+++ Text shown
My identity crisis
I’ve watched additional product reviews for screen protectors, and my tendency to have trust issues is flaring up. Too much nice. In fact, the number of positive reviews for one product is over the top. I’ve been seeking negative content, and I’m starting to come across some. It seems that the firm in question has provided a surprising number of samples to those who like free as a price point. Something like “I’ll say whatever your shill staff suggests”. Come on, if the product was that good, you would not need to advertise; because the big guys would include your pixie dust in their packages.
And yes, I’ve found some content that points this out. The market is still open (for me).
Off to our local hospital, this morning, to provide a requested blood sample. It took longer to find the facility than it did to get tapped. I really want to know why (a number of) our local hospitals ignore the concept of straight lines. Getting through their labyrinth is challenging, given the angled halls and the confusion of equipment. I know, it slows down any patient trying to make a run for it. And rules out wheelchair races on quiet afternoons.
We have noticed that our dog biscuits are being buried all over the place. Not by the dog. Come summer, I wonder what will grow? Are dog biscuit trees a thing, like dogwood?
++++++
Tasks for this exercise =
A - According to the blog post, what took less time than finding the facility at the local hospital?
B - List the three separate matters the blog post writes about.
C - Continue the blog post from its last sentence, in the same voice.
+++ Record set
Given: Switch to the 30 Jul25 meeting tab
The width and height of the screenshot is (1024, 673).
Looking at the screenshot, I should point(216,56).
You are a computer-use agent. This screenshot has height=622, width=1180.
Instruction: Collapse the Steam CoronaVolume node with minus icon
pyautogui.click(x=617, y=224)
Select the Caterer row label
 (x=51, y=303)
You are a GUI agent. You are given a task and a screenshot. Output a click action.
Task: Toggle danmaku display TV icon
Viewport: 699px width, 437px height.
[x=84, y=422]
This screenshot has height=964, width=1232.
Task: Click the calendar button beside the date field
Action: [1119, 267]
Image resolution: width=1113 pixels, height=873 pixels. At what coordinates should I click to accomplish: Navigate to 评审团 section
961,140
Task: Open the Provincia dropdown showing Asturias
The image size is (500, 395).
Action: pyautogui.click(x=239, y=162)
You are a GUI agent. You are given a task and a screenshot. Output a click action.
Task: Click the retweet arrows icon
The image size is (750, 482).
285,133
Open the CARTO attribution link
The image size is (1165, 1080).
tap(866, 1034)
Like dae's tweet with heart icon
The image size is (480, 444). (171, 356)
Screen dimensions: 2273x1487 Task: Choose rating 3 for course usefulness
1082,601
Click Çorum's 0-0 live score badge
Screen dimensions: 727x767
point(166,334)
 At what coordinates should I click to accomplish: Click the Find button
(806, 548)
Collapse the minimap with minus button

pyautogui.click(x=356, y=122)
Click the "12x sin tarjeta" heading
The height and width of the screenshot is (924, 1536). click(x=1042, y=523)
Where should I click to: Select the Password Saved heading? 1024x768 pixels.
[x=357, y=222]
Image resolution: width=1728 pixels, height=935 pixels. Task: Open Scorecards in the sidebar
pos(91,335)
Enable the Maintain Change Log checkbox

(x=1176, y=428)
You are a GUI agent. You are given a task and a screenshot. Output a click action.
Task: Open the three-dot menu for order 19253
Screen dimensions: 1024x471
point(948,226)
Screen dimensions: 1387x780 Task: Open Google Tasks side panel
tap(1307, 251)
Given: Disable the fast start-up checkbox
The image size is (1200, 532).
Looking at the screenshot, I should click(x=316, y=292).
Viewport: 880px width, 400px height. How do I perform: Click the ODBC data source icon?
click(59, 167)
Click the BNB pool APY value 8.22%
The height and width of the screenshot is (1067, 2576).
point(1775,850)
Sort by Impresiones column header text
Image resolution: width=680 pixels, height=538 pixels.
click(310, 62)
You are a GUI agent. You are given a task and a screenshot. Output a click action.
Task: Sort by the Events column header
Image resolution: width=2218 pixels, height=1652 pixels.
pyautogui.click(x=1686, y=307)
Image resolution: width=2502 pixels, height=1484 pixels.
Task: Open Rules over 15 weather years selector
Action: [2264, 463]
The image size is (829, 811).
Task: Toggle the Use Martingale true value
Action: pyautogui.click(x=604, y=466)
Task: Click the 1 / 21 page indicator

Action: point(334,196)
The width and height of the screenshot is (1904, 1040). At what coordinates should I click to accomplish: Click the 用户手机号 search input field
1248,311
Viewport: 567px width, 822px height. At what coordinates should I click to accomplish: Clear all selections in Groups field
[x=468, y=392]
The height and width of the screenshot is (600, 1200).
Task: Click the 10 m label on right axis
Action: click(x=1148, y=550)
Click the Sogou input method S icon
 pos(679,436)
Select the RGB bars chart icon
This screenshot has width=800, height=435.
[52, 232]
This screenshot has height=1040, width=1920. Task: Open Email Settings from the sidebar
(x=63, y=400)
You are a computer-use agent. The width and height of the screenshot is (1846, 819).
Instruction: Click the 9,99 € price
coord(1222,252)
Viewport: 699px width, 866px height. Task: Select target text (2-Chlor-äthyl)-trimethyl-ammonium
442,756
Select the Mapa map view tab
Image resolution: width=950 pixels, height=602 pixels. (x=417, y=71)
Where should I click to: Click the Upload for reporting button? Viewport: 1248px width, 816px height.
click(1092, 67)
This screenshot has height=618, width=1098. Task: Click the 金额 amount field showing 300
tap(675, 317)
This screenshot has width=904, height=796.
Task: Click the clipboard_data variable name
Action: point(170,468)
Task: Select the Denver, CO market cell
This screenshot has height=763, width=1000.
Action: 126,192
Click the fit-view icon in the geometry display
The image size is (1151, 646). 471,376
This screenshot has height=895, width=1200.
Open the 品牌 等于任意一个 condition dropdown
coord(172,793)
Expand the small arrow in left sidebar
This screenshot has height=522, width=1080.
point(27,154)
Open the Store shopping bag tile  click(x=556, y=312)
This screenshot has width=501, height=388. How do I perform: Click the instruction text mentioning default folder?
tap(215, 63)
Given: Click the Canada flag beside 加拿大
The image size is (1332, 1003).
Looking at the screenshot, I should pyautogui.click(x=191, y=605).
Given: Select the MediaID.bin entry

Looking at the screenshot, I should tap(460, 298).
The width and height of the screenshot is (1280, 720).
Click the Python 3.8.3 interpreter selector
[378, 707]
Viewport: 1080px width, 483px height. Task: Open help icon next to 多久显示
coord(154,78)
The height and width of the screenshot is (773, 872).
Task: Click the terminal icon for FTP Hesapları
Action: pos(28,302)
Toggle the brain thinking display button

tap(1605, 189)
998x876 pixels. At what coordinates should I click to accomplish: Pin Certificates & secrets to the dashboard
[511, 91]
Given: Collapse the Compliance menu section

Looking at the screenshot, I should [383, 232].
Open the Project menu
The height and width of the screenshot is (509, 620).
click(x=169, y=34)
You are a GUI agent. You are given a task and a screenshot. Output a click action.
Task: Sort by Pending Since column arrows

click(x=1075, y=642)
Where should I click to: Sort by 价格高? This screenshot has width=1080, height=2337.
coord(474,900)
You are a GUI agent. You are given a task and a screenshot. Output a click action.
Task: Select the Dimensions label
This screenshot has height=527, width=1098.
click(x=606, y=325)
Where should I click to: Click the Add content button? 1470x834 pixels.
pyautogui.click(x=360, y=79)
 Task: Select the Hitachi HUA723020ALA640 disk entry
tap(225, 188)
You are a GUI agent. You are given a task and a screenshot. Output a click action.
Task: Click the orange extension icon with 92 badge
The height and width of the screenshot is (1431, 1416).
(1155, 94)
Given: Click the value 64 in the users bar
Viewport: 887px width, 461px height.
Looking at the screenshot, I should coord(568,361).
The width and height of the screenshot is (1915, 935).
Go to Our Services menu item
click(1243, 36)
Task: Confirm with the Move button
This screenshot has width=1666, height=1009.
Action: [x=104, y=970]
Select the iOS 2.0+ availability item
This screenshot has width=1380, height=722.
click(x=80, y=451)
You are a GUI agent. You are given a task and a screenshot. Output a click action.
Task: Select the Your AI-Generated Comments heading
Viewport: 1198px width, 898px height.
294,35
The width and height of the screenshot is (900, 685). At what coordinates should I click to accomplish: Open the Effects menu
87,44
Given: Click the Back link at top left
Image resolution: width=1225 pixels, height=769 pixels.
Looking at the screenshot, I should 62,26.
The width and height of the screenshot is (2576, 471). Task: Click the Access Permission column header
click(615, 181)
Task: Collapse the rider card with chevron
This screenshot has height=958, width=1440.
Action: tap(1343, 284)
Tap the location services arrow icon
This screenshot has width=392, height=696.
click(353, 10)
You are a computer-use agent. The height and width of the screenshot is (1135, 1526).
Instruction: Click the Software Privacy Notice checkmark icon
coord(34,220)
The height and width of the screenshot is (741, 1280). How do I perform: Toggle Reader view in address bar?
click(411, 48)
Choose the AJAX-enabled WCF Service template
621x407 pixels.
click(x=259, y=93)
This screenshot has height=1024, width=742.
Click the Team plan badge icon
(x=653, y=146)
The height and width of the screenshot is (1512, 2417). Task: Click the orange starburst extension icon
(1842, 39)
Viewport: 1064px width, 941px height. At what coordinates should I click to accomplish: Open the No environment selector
++++++
Answer set =
A - Getting tapped for the requested blood sample took less time than finding the facility.

B -
- Product reviews of screen protectors
- A morning trip to the local hospital to give a blood sample
- Dog biscuits being buried all over the place, not by the dog

C -
My conversational skills, in a number of languages, include a couple of standard phrases: “How are you?” and “Who are you?”. With the tendency to mask up, along with not visiting often due to the pandemic, I’m finding that I live among strangers. Today, while parked to load birdseed, someone stopped by the car windows. And, of course, I was clueless about his identity. My uncle. I hope he didn’t find me too distant. Maybe I should practice asking (in a friendly voice, that most Island of questions: Who’s yer father?Perhaps the word “crisis” is too strong. I mean, other people know who I am, or they wouldn’t stop by to say hello. Maybe I can get a sticker for the wind, with “Who’s my father? Of course, that sets off another set of difficulties; I know who I am, back several generations. If you don’t know, hang in there, and I’ll bore you to tears. It’s my super power.